Obama and the Black Turks

I had dinner last night with a Turkish-American friend who had watched Barack Obama’s speech about race. She said it reminded her of the Turkish situation. The Black Turks need to understand that when the White Turks say they’re afraid, that they need to be taken seriously, that there’s something behind that fear. They shouldn’t just be dismissed as anti-religious fascists. Similarly, White Turks need to look beyond their disgust at the headscarf and understand that the sense of oppression felt by pious (Black) Turks has a real cause. (I’m elaborating here a little on what my friend said, but I think the comparison is apt.)

Black Turk is popular shorthand for pious, conservative Turks, and White Turk for Kemalist secular elites. “Black Turks” is usually used by White Turks in a slightly derogatory way.

My friend also said she thought that the more outrageous nationalism became, the more ostentatious the outfits and symbols.

abturrahmanyalcinkaya.jpg
Prosecutor Yalcinkaya

One Response to “Obama and the Black Turks”

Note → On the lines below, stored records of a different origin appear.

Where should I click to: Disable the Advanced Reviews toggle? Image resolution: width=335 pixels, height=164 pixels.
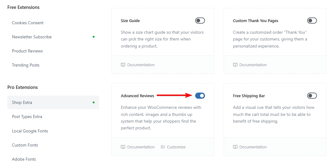coord(200,96)
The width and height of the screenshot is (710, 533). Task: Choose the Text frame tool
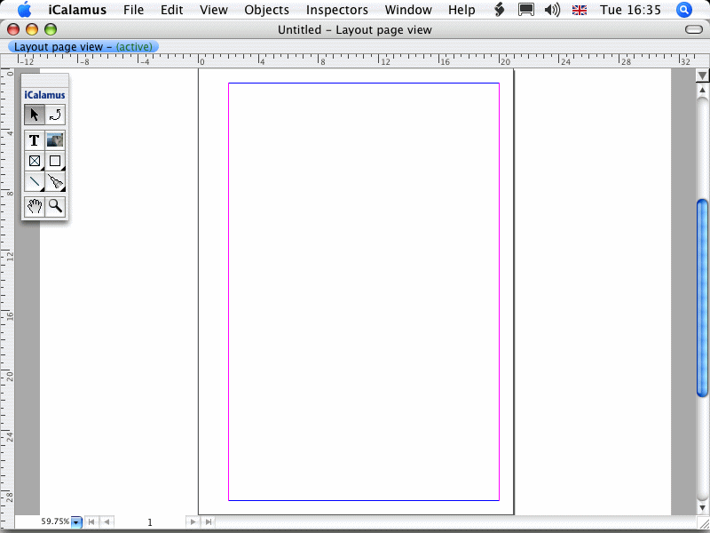[x=34, y=140]
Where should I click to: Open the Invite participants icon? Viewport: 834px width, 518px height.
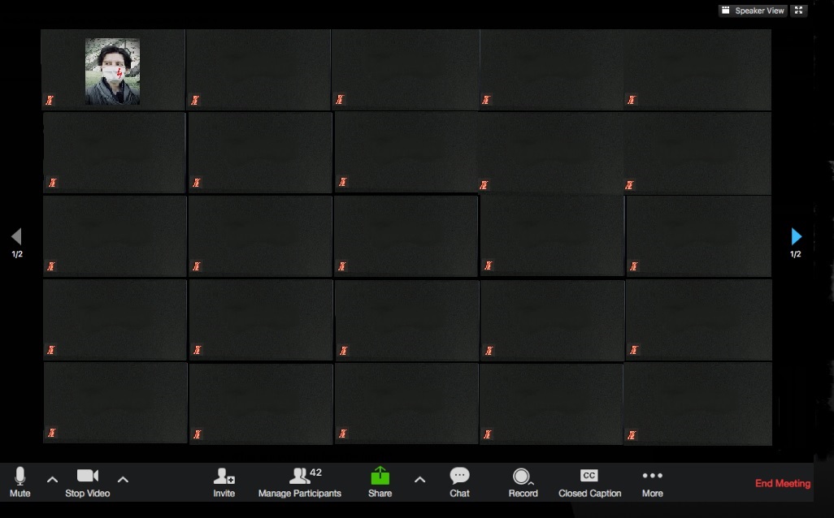pos(224,477)
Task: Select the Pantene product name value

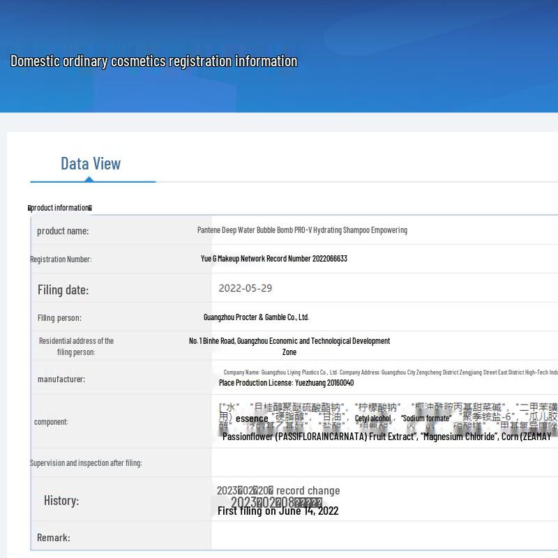Action: click(302, 230)
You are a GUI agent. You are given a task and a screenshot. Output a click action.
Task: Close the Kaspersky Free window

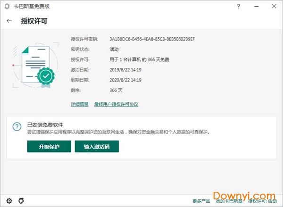point(275,7)
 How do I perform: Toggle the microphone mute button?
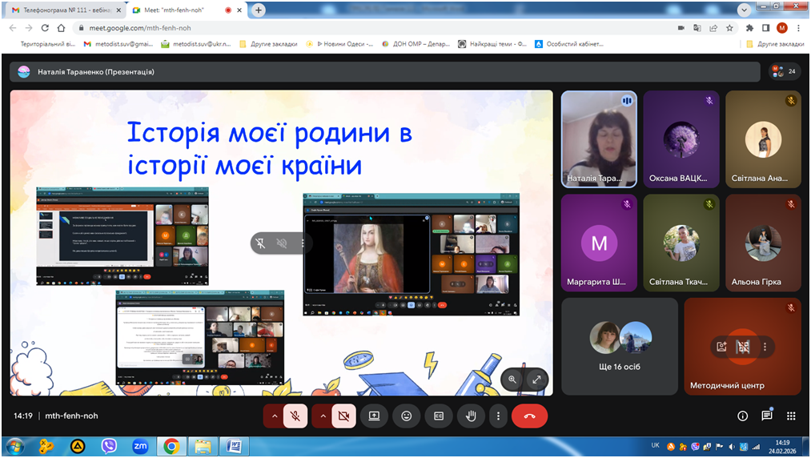tap(295, 416)
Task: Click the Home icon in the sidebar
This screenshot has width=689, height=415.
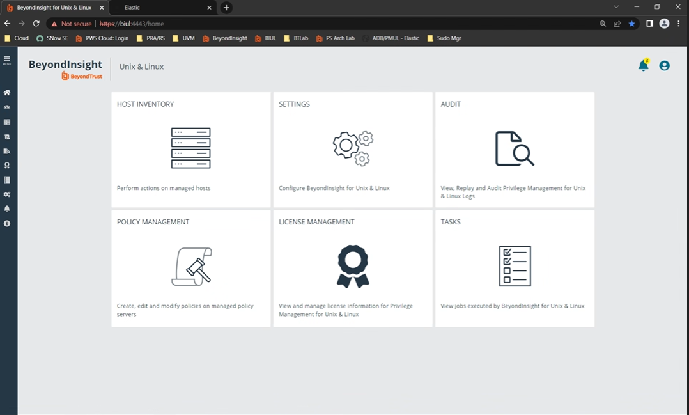Action: pyautogui.click(x=7, y=93)
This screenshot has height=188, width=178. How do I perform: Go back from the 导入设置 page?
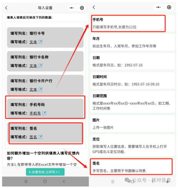(6, 8)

  1. The term “White Turks” was invented and then popularized by the late journalist Ufuk Guldemir, and in a similar vein, on a couple of occasions, female students wearing headscarves commented that “we are the blakcs of Turkey,” however I have never come across these terms, neither “the white Turks” nor the “black Turks,” employed by the “white Turks” themselves. Any acceptance of these terms by them would wholly negate their position. They reject that the headscarf issue is a civil rights issue, they believe that women wearing headscarves fall into either one of the following categories:
    (i) they are ignorant, uneducated, and with limited intellectual capacity,
    (ii) they are cunning and deceitful, and trying to play victim in order to gain material advantage,
    (iii) they are forced by their fathers, brothers, or husbands into this secondary-class status of wearing headscarves,
    (iv) they are simply ugly, and try to hide it beneath the scarf.